WORK REQUIRED >> Begin at the line containing "Click the Edit colors button" and end at the final line of the entries. Please reproduce those lines exactly.

Segment Start: INPUT MATERIAL

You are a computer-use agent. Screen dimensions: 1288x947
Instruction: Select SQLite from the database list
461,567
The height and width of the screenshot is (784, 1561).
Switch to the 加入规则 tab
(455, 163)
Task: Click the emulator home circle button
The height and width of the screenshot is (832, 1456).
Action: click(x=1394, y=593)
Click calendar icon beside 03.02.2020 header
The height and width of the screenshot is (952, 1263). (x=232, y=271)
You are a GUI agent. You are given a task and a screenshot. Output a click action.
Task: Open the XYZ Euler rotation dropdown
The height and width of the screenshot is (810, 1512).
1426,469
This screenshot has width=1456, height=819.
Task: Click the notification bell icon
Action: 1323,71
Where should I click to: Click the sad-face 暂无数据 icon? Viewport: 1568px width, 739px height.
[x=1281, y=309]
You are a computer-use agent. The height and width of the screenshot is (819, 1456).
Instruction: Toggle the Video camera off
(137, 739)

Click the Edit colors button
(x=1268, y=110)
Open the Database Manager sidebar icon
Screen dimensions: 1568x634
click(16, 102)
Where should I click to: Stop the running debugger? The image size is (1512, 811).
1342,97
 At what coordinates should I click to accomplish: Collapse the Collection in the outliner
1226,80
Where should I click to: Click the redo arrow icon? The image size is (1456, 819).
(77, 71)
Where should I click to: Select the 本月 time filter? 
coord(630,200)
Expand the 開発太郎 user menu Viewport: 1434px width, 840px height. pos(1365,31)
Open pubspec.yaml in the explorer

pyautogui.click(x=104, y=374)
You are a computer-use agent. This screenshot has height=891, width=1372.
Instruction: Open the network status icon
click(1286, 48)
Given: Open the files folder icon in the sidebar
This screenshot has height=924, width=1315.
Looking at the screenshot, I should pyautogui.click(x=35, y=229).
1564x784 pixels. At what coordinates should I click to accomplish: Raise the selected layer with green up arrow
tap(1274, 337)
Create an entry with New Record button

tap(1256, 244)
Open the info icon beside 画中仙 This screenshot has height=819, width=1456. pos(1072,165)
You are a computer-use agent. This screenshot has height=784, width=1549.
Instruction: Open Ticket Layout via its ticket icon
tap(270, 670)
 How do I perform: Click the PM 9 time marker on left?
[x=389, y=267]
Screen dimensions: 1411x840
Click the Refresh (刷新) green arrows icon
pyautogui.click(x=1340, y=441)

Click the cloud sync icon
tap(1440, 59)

Segment End: INPUT MATERIAL

ANSWER SECTION >>
Click the Edit colors button
(x=1268, y=110)
Open the Database Manager sidebar icon
Screen dimensions: 1568x634
click(16, 102)
Where should I click to: Stop the running debugger? The image size is (1512, 811).
1342,97
 At what coordinates should I click to accomplish: Collapse the Collection in the outliner
1226,80
Where should I click to: Click the redo arrow icon? The image size is (1456, 819).
(77, 71)
Where should I click to: Select the 本月 time filter? 
coord(630,200)
Expand the 開発太郎 user menu Viewport: 1434px width, 840px height. pos(1365,31)
Open pubspec.yaml in the explorer

pyautogui.click(x=104, y=374)
You are a computer-use agent. This screenshot has height=891, width=1372.
Instruction: Open the network status icon
click(1286, 48)
Given: Open the files folder icon in the sidebar
This screenshot has height=924, width=1315.
Looking at the screenshot, I should pyautogui.click(x=35, y=229).
1564x784 pixels. At what coordinates should I click to accomplish: Raise the selected layer with green up arrow
tap(1274, 337)
Create an entry with New Record button

tap(1256, 244)
Open the info icon beside 画中仙 This screenshot has height=819, width=1456. pos(1072,165)
You are a computer-use agent. This screenshot has height=784, width=1549.
Instruction: Open Ticket Layout via its ticket icon
tap(270, 670)
 How do I perform: Click the PM 9 time marker on left?
[x=389, y=267]
Screen dimensions: 1411x840
Click the Refresh (刷新) green arrows icon
pyautogui.click(x=1340, y=441)

Click the cloud sync icon
tap(1440, 59)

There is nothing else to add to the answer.